Record access policy templates

Overview

Record access policy templates are policies with a pre-configured set of rules that enforce data access controls for a specific use case. They are provided by Skedulo in the web app and allow administrators to quickly create a new policy for a common business requirement without having to manually create each rule. Basing a new policy off a template can help to ensure that the rules have adequate coverage and the correct structure, but extensive testing in a non-production environment is always required before new or updated policies are enabled.

Policy template: Data isolation by region

The Data isolation by region template can be used to create a policy that enforces isolation of your Skedulo data by region, where users can only see data records (such as Jobs, Resources, etc.) that belong to the region or regions with which they are associated. The policy looks at the region associated with each job, account, resource, or other objects to be returned for a given request and filters out those with a region that is not associated with the current user.

Use the Data isolation by region policy in your team

You can use the Data isolation by region policy by creating a policy from the template.

The Data isolation by region policy limits data access to users based on the region that is assigned to them. It requires that all users to whom the policy applies (all non-administrator users) are associated with one or more regions in their user record (see below for how to do this). If non-administrator users are not assigned to a region, they will not see any region-based data at all and will not be able to use the Skedulo web app.

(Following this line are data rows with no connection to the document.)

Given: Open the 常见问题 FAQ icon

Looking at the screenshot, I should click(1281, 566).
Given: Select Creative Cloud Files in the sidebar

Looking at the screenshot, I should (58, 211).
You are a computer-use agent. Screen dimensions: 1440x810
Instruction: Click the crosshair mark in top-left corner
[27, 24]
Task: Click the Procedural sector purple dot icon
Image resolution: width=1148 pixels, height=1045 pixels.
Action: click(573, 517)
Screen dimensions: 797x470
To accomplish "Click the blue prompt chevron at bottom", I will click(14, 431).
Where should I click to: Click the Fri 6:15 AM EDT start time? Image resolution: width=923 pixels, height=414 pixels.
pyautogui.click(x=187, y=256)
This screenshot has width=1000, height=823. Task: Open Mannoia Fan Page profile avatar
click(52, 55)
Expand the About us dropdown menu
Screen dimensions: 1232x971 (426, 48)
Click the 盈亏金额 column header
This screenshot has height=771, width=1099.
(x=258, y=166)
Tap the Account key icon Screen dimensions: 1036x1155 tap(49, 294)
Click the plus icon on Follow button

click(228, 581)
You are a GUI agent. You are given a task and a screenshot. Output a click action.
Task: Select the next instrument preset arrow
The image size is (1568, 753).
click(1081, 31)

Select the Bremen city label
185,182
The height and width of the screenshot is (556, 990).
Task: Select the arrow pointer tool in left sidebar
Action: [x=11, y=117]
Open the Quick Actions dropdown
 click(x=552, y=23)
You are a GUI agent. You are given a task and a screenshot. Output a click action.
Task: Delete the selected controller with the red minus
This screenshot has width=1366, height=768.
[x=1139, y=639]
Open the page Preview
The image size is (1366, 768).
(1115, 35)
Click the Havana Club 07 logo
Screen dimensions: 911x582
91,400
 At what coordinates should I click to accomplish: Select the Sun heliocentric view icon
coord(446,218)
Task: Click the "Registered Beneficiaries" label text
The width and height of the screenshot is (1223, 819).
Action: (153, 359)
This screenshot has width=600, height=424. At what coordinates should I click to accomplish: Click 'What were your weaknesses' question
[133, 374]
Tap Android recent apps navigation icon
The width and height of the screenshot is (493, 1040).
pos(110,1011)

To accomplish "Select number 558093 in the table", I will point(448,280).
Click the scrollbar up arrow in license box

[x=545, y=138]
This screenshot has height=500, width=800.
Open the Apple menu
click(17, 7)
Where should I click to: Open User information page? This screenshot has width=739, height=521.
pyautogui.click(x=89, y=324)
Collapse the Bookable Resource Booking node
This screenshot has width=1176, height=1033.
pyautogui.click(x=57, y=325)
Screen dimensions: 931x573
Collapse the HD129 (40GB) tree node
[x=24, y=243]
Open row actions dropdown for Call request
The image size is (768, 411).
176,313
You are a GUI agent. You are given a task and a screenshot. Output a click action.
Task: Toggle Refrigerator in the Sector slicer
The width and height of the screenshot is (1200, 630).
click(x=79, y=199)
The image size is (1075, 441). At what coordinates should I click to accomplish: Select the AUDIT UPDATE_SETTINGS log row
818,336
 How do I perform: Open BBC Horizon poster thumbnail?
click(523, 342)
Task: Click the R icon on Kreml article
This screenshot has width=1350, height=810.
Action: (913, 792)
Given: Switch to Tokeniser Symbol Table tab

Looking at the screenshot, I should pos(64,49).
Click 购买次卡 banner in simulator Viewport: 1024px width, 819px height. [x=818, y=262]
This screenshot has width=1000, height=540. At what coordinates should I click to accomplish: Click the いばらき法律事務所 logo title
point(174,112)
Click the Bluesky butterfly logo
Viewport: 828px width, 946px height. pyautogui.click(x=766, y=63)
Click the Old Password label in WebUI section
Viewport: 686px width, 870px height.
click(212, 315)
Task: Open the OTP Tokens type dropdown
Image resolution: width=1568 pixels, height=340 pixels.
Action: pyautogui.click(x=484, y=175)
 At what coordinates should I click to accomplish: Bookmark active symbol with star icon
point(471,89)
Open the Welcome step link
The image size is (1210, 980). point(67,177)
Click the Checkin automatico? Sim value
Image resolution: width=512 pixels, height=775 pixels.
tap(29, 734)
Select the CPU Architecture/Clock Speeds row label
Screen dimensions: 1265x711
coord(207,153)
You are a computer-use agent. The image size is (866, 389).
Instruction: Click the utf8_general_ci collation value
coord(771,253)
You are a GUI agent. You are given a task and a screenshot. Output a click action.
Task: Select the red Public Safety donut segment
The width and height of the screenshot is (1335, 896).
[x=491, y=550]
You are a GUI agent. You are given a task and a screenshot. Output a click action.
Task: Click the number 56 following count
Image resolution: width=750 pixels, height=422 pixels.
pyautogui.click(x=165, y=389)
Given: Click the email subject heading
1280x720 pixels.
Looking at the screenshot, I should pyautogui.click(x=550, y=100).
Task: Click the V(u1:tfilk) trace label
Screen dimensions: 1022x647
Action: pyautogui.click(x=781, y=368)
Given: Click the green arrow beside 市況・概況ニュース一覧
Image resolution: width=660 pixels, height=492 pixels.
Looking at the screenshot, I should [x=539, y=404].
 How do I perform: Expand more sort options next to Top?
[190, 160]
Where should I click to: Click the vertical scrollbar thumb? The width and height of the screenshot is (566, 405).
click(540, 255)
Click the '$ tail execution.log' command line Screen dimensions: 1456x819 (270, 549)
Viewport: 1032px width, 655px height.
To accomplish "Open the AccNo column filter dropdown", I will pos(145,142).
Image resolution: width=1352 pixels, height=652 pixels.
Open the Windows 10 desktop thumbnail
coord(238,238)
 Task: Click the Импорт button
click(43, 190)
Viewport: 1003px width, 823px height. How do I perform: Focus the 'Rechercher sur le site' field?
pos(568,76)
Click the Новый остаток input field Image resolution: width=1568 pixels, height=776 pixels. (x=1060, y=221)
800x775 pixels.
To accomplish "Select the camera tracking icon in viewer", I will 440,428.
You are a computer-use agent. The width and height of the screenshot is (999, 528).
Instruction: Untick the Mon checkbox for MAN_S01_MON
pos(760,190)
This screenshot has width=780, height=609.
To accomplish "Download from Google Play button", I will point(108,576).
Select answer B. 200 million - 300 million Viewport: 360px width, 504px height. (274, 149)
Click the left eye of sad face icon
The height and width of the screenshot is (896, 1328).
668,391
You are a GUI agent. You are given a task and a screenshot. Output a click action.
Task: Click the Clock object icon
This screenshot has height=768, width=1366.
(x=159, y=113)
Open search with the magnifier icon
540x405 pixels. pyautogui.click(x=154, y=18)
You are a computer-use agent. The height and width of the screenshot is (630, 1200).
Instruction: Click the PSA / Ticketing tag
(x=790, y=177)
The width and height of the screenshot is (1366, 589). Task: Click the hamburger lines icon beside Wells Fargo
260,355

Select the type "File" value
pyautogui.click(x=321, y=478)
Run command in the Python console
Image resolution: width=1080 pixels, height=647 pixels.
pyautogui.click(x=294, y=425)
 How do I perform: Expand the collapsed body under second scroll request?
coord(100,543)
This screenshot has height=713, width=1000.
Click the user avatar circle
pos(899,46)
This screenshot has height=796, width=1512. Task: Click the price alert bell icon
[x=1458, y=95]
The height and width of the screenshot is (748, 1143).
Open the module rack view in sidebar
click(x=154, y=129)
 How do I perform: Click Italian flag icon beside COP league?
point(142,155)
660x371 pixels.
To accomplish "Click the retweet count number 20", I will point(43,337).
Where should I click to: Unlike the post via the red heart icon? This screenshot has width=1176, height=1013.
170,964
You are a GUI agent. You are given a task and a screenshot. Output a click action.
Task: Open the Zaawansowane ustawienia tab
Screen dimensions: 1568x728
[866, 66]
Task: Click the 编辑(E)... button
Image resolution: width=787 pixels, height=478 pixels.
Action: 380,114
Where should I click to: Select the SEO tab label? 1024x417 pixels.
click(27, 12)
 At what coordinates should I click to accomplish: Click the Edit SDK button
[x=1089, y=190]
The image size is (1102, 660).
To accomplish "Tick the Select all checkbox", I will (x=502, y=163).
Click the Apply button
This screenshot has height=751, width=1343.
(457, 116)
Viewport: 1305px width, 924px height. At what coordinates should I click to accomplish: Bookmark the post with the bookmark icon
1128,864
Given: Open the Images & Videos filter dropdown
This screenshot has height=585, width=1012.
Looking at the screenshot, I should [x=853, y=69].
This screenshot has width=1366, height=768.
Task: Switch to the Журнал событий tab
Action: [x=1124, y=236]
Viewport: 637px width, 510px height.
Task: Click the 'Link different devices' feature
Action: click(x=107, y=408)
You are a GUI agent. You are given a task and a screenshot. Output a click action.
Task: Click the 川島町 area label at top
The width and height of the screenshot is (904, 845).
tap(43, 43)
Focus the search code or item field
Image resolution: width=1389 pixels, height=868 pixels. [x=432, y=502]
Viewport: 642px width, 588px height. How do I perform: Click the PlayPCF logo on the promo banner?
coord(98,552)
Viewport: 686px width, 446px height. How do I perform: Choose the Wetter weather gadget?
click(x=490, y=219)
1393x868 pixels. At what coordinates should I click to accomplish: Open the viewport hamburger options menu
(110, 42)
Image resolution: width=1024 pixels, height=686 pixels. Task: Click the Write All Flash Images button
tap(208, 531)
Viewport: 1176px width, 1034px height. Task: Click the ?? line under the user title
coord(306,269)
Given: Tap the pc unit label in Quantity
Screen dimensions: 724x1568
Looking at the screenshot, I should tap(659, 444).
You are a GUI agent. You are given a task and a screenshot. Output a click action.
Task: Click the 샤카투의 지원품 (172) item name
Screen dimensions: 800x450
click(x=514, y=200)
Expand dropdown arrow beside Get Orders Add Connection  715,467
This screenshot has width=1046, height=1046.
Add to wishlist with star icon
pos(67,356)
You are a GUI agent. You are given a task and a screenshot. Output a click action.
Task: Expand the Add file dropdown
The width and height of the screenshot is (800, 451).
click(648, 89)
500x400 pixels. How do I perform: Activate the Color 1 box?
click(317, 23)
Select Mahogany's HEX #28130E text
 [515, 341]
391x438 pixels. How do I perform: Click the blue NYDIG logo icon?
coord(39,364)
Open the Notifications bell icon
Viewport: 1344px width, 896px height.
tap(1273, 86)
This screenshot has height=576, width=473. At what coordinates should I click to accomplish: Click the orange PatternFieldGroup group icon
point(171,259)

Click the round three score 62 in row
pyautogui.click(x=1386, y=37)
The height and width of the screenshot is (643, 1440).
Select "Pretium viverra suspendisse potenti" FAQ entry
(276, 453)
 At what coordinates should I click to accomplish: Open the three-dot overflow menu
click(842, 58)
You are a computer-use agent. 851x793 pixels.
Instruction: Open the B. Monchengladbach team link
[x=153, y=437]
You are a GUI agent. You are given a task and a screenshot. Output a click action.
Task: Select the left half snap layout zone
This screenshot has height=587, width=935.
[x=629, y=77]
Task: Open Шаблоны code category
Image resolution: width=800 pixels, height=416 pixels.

A list of regions can be assigned to any user, regardless of their role. If a user is a resource, the Data isolation by region policy takes their primary and secondary regions into account. As a result, resources generally don’t need to have a region assigned to their user as well.

Associate users with regions

The ability to associate a user with a region is controlled by an admin setting in the web app. This configuration must be done before the User region field will appear in user records.

To enable the use of user regions, do the following:

  • In Settings > General > Users, click to select Show the User regions field on user editing screens.

To associate a user with one or more regions, do the following:

  1. In Settings > Users, click the user to open the Users page.
  2. Click the User regions dropdown and select one or more regions to assign to the user.
  3. To save the changes, click Save. To leave the page without assigning regions, click Cancel.

For more information on how to edit users, see the documentation on user administration.

What is region-based data?

Skedulo allows for customization of the objects and fields in each team, so you will need to examine the data schema for your team to make sure that all object types that have a Regions field or a lookup to Regions is accounted for in your testing.